Runtime Monitoring & Anomaly Detection

advanced8 min readUpdated 2026-03-13

Monitoring LLM applications in production for token usage anomalies, output pattern detection, behavioral drift, and using tools like Langfuse, Helicone, and custom logging.

monitoring anomaly-detection observability langfuse helicone drift logging

Runtime monitoring is the defense layer that catches what real-time filters miss. While input and output filters make binary block/allow decisions per request, monitoring analyzes patterns across time, users, and sessions to detect slow-burn attacks, automated probing, and post-exploitation activity.

What to Monitor

Token Usage Anomalies

Unusual token patterns are strong indicators of attack activity:

Signal	Normal Baseline	Attack Indicator	Possible Attack
Input length spike	50-500 tokens	>4000 tokens	Context window stuffing, attention dilution
Output length spike	100-1000 tokens	>5000 tokens	Data exfiltration, system prompt extraction
Input/output ratio	~1:2 to 1:5	>1:50	Model tricked into generating excessive content
Token velocity	Steady, human-paced	Burst of rapid requests	Automated tool (Garak, PromptFoo)
Repeated similar inputs	Low similarity	>90% cosine similarity	Iterative fuzzing

# Token anomaly detection
class TokenAnomalyDetector:
    def __init__(self, window_size: int = 100):
        self.input_lengths: list[int] = []
        self.output_lengths: list[int] = []
        self.window_size = window_size
 
    def check(self, input_tokens: int, output_tokens: int) -> list[str]:
        alerts = []
        if len(self.input_lengths) >= self.window_size:
            avg_input = sum(self.input_lengths[-self.window_size:]) / self.window_size
            if input_tokens > avg_input * 5:
                alerts.append(f"Input length anomaly: {input_tokens} vs avg {avg_input:.0f}")
 
            avg_output = sum(self.output_lengths[-self.window_size:]) / self.window_size
            if output_tokens > avg_output * 10:
                alerts.append(f"Output length anomaly: {output_tokens} vs avg {avg_output:.0f}")
 
        self.input_lengths.append(input_tokens)
        self.output_lengths.append(output_tokens)
        return alerts

Output Pattern Detection

Monitor the model's outputs for patterns that indicate successful exploitation:

Pattern	Detection Method	Indicates
Refusal rate drop	Track refusal keyword frequency	Jailbreak success
System prompt fragments in output	String matching against known prompt content	System prompt extraction
PII patterns in output	Regex for SSN, email, phone patterns	Data leakage
Code execution indicators	Detect code blocks with dangerous imports	Tool abuse
Repeated output templates	Cluster outputs by embedding similarity	Automated exploitation

Behavioral Drift

Behavioral drift occurs when the model's response patterns change without intentional updates:

Topic drift -- model starts discussing topics outside its intended scope
Tone shift -- model becomes more compliant or aggressive over time
Capability expansion -- model starts using tools or formats it previously avoided
Safety degradation -- refusal rate decreases across a session or across sessions

Monitoring Tools

Langfuse is an open-source LLM observability platform that captures traces, metrics, and evaluations.

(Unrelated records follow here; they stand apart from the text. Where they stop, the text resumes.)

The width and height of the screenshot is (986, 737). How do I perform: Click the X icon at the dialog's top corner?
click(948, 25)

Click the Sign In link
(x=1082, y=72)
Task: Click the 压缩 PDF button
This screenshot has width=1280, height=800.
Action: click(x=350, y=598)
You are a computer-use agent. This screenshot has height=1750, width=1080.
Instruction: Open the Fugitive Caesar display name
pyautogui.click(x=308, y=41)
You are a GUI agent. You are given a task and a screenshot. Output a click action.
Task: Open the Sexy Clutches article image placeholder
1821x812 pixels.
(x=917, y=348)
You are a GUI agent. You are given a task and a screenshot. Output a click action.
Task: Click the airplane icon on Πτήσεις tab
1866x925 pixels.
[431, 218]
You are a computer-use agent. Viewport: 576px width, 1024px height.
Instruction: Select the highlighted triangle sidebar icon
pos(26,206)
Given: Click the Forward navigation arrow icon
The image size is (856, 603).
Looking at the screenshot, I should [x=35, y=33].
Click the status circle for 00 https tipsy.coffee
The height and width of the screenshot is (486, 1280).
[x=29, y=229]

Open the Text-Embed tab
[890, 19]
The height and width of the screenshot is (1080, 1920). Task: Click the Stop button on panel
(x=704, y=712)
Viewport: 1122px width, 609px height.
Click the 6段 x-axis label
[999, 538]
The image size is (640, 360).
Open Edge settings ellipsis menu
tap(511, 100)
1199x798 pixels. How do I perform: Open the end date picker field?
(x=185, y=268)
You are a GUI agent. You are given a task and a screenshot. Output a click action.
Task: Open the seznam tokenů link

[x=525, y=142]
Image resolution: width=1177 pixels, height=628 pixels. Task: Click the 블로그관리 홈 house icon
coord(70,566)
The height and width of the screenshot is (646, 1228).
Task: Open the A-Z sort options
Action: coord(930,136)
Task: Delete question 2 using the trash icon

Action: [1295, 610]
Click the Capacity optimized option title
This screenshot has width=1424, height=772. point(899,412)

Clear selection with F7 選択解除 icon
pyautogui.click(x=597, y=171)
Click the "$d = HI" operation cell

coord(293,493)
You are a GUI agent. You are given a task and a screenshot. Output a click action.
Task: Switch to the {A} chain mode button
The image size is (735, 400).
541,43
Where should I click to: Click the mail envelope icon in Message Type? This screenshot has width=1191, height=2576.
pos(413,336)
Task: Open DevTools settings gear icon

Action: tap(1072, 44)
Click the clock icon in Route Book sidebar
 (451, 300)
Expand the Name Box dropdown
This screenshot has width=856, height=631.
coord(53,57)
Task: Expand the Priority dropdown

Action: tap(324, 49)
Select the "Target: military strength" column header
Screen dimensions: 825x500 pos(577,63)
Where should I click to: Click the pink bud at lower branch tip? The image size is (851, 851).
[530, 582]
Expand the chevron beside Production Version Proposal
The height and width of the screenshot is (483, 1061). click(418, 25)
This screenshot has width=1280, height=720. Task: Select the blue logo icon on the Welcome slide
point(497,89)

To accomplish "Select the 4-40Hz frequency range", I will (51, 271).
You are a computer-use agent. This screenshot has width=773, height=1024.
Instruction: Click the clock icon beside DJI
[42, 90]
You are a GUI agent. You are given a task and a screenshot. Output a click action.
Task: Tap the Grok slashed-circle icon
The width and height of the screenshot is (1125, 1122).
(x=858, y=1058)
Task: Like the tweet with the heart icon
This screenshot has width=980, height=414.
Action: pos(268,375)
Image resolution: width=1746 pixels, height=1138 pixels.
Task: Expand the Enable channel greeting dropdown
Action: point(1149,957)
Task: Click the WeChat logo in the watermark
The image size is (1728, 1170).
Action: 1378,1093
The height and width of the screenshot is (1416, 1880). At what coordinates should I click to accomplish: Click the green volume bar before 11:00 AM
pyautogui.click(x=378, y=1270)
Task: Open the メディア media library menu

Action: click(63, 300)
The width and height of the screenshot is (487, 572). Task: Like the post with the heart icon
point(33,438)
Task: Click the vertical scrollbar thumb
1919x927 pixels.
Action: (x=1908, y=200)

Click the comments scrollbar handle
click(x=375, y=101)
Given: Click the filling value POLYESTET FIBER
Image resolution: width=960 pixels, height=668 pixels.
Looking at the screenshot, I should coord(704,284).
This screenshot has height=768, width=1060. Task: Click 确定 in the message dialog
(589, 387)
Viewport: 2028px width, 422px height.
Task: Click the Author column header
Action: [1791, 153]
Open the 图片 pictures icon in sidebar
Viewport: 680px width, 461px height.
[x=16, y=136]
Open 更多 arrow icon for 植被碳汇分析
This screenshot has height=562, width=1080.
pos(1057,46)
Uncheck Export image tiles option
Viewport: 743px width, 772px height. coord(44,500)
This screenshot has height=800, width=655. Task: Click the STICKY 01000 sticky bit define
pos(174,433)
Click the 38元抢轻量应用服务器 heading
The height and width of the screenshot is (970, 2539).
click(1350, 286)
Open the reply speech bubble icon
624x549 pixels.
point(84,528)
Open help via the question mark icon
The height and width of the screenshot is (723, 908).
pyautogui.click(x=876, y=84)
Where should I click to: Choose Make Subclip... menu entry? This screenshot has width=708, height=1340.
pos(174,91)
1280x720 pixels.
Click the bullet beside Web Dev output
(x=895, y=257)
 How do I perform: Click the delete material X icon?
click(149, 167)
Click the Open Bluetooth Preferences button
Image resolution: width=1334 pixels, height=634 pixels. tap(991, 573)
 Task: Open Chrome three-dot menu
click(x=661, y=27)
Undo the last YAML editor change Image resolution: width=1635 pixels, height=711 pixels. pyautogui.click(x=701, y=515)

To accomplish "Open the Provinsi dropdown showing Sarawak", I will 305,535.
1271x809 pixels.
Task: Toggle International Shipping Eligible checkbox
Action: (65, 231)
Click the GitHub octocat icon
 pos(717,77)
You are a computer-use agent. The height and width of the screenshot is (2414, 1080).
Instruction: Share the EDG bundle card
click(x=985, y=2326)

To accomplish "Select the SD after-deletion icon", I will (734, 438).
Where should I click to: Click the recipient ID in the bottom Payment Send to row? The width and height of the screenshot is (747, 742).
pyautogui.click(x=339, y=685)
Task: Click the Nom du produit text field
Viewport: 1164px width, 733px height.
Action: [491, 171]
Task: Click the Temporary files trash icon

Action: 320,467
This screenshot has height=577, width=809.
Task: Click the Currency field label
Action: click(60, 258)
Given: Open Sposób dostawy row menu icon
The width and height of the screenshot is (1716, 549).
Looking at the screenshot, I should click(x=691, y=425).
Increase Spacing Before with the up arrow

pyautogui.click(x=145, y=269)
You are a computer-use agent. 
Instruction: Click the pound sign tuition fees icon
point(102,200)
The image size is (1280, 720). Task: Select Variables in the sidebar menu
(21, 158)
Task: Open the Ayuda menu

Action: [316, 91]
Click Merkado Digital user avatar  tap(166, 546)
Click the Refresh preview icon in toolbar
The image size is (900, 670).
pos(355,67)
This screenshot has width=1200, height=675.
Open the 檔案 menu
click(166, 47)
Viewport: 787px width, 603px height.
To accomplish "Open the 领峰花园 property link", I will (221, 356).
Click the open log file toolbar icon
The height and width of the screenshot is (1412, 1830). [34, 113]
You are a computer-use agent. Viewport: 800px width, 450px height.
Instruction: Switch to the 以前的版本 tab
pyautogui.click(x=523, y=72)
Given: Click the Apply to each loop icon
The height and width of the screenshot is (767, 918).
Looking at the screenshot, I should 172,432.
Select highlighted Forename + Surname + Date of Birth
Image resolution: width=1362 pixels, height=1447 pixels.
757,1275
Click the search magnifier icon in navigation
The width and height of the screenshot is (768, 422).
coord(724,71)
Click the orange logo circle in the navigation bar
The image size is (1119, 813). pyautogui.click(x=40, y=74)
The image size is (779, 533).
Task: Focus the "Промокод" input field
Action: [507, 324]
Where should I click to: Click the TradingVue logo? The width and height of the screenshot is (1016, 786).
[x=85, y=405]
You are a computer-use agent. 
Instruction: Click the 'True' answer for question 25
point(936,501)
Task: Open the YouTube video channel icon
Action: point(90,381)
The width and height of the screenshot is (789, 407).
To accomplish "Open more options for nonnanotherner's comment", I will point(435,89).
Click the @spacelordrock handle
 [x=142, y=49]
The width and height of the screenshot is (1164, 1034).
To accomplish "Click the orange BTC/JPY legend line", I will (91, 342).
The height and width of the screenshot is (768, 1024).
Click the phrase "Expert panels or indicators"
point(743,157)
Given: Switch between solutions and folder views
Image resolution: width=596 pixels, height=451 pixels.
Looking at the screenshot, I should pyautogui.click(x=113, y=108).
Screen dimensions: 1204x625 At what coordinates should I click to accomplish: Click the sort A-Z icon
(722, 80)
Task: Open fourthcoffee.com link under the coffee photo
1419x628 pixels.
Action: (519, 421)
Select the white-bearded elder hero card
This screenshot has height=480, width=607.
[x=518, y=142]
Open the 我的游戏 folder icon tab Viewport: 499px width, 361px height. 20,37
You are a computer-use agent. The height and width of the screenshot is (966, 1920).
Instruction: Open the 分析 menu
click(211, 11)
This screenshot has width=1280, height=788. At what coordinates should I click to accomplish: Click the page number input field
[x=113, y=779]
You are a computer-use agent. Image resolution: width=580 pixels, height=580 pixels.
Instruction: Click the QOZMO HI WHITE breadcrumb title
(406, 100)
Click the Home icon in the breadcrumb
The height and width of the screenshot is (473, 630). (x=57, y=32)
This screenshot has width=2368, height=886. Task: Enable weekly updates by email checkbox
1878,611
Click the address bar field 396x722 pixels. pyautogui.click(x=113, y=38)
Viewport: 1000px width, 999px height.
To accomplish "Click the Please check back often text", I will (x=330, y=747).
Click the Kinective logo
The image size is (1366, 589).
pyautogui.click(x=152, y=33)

from langfuse import Langfuse
 
langfuse = Langfuse()
 
# Trace every LLM interaction
trace = langfuse.trace(name="chat-completion", user_id=user_id)
generation = trace.generation(
    name="main-llm",
    model="gpt-4o",
    input=user_message,
    output=response,
    metadata={
        "input_tokens": usage.prompt_tokens,
        "output_tokens": usage.completion_tokens,
        "refusal_detected": "sorry" in response.lower()[:50],
    },
)
 
# Score for safety evaluation
trace.score(name="safety", value=safety_score, comment="automated check")

Security-relevant features:

Trace-level metrics for per-request analysis
Session tracking for multi-turn behavior monitoring
Custom scores for safety evaluation pipelines
Dashboard for visualizing anomalies over time

Helicone provides request logging and analytics with a proxy-based integration that requires minimal code changes.

from openai import OpenAI
 
# Route through Helicone proxy for automatic logging
client = OpenAI(
    base_url="https://oai.helicone.ai/v1",
    default_headers={
        "Helicone-Auth": f"Bearer {HELICONE_API_KEY}",
        "Helicone-User-Id": user_id,
        "Helicone-Session-Id": session_id,
        "Helicone-Property-SecurityCheck": str(passed_security),
    },
)

Security-relevant features:

Automatic request/response logging without code changes
Custom properties for tagging security-relevant metadata
Cost tracking (anomalous cost = possible exploitation)
User-level analytics for identifying abusive accounts

For maximum control, build custom logging pipelines:

import json
import hashlib
from datetime import datetime
 
class SecurityLogger:
    def __init__(self, log_sink):
        self.sink = log_sink
 
    def log_interaction(
        self,
        user_id: str,
        session_id: str,
        input_text: str,
        output_text: str,
        metadata: dict,
    ):
        record = {
            "timestamp": datetime.utcnow().isoformat(),
            "user_id": user_id,
            "session_id": session_id,
            "input_hash": hashlib.sha256(input_text.encode()).hexdigest()[:16],
            "input_tokens": metadata.get("input_tokens"),
            "output_tokens": metadata.get("output_tokens"),
            "input_flagged": metadata.get("input_flagged", False),
            "output_flagged": metadata.get("output_flagged", False),
            "refusal_detected": metadata.get("refusal_detected", False),
            "latency_ms": metadata.get("latency_ms"),
        }
        self.sink.write(json.dumps(record))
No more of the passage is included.